Hall doesn’t deny that keepers are a different breed.
“It’s a funny thing being a 'keeper,” Hall said. “Brad Davis was making fun of me because I saved a penalty [last week against Columbus in a friendly], and everyone came up to kind of give me a high five and say, ‘Good job.’ And the first thing that was on my mind was, ‘They’ve got a corner kick right now, we have to be prepared to deal with this next attack.’
“So I pushed him off and he wasn’t expecting it, and he kind of stumbled. And he kind of looked at me like, ‘What are you doing? I was coming over to say good job.’ We smiled about it later, but sometimes, that’s just how being a goalkeeper is.”
Hall’s example is an insight not only into how he approaches his time on the pitch, but how he approaches his job as a whole. The Washington state native lives in the moment, a crucial trait for someone doing a job where a short memory is often an asset.
“Look, you make a good save and now it’s a corner kick,” said the San Diego State graduate. “That last save doesn’t matter if they score on the corner. Maybe when referees decide you get a minute break to celebrate a penalty kick, I’ll celebrate, but until then it’s kind of a different beast being a goalkeeper. I won’t argue that point at all.”
And then after a pause: “I’m cool with that.”
The Ultimate Understudy
While the on-field applications of that mentality are obvious and myriad, there are just as many off-the-field avenues for Hall to apply his philosophy. One in particular is his attitude toward the gym.
“I know for me, personally, I do not like going to the gym after training,” Hall said. “So I know myself, I know my body and what I have to do, so I’ll wake up and go to the gym before training just so I get it in. Sometimes you’ve gotta make sacrifices.

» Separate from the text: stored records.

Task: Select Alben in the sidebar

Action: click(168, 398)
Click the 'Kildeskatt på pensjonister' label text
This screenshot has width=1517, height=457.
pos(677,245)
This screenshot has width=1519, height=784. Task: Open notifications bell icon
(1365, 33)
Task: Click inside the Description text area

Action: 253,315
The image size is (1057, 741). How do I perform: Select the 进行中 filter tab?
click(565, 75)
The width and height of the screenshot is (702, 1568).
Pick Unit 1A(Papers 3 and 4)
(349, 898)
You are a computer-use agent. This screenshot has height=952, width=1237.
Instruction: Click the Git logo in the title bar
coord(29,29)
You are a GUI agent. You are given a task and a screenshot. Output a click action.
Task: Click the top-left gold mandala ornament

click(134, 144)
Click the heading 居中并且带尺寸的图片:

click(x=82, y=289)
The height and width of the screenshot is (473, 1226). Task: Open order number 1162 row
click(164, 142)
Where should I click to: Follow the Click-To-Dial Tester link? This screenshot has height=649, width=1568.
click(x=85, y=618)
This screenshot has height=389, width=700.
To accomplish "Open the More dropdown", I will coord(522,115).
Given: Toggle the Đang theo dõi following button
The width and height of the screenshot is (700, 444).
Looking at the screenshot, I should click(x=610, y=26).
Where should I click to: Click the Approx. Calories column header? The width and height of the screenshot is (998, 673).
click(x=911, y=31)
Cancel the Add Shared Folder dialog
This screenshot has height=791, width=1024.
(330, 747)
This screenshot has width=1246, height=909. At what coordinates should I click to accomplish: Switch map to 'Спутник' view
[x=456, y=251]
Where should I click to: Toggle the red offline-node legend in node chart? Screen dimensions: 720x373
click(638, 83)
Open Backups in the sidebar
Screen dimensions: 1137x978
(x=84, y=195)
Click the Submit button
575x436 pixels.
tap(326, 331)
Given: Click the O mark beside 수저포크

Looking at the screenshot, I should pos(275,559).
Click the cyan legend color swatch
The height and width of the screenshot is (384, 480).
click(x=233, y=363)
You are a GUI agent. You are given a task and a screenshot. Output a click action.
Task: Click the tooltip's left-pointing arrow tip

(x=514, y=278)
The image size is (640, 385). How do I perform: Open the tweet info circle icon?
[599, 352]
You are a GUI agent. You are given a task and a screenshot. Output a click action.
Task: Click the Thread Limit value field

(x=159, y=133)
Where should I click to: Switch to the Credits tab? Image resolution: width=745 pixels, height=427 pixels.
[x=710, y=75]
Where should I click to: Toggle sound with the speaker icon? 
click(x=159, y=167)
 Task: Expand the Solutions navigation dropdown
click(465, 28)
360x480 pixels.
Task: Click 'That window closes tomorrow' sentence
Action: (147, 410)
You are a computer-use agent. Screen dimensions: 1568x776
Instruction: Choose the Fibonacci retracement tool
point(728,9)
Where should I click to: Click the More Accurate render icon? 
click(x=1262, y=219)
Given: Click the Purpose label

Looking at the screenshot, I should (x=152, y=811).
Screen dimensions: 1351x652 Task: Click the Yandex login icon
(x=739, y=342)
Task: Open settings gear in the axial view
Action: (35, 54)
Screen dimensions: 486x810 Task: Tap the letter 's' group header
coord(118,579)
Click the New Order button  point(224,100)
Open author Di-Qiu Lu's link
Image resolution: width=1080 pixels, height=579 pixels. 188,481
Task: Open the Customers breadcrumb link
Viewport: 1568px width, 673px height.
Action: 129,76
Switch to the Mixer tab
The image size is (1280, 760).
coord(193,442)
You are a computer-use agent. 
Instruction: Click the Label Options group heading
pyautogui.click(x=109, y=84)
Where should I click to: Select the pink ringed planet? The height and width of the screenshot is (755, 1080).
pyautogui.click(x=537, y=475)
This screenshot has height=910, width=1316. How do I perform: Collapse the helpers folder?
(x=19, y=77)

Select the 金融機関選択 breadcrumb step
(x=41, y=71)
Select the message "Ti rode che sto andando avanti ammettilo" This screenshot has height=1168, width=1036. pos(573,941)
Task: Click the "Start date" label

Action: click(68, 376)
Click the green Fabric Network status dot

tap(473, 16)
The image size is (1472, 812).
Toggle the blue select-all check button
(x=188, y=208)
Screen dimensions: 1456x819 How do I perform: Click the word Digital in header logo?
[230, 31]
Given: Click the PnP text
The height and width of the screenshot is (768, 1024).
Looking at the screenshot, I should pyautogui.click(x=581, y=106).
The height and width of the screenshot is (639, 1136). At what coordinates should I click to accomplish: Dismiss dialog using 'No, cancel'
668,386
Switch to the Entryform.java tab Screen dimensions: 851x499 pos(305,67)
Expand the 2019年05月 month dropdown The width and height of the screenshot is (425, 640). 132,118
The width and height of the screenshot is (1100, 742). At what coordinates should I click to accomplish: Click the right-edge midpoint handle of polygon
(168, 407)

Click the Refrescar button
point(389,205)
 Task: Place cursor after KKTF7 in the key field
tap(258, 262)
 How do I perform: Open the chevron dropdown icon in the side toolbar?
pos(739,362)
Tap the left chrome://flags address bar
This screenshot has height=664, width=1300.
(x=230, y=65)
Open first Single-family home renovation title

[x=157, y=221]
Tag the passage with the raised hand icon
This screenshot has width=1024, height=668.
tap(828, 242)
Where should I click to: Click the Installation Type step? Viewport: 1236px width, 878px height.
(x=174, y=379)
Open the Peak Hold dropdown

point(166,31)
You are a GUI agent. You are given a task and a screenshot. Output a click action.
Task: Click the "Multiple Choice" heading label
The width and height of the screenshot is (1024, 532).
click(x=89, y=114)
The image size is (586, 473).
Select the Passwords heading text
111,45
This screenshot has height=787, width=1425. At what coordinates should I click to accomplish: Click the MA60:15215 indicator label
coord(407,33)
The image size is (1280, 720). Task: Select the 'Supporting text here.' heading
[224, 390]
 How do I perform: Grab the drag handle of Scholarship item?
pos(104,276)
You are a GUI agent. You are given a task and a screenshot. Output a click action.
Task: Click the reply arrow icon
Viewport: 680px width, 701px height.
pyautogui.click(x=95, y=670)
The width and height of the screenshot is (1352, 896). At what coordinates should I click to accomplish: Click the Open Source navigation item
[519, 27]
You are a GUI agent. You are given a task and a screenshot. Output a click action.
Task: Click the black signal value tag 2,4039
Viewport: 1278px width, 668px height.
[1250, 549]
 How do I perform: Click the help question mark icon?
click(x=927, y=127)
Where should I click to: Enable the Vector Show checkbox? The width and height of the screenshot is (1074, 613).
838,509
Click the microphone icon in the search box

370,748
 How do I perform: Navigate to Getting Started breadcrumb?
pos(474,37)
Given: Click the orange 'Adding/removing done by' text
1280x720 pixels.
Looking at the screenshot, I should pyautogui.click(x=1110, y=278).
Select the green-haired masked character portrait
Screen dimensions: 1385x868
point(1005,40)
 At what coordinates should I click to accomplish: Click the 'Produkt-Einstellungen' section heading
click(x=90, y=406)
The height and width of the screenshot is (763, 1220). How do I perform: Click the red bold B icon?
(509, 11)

“Maybe it’s just me, but I know I’m not good enough to go home and lay down on the couch. You can’t fall into the trap of thinking you can just show up and get the job done. You’ve got to put work in to better yourself. You can’t be happy with just getting by.”
That attitude is part of what earned the trust of both Hanley and the man with the ultimate call, Dynamo head coach Dom Kinnear.
[inline_node:330732]“He never sulked, he always worked hard,” Kinnear said of Hall’s years understudying Onstad. “I think he kind of understood what was happening, and that showed a level of maturity. Some guys expect to play, or want to play and make it difficult for others – and themselves – and he never did that. He always handled himself well under pressure and never got rattled.”
That willingness to work toward an end goal is something Hanley highlighted as well.
“Tally’s not entitled,” Hanley said. “I think a lot of kids who come up, who come through today, they’re maybe not as tough as they should be. He never showed that. He’s never expected anything to be given to him, and for me, that’s what I like to see.”
Dynamo fans will probably like what they see as well. For a team used to winning, 2010 was a brutal season that they’d as soon put in the rearview mirror. Hall, for his part, is willing to play any role, no matter how large or small, to see that they do just that.
“Every goalkeeper has to be ready to go 89 minutes of nothing, and then have 30 seconds or a minute of excitement,” Hall said. “If that happens, and I don’t get scored on, then I’ll look back with fondness.
“But if I could help it, I’d be bored for 90 minutes and we’d win 3-0 every game. I don't want to make 10 saves every game, even though if I did I'm sure I'd be in a lot more newspapers. I'll just stand in the background and put the championship ring on.”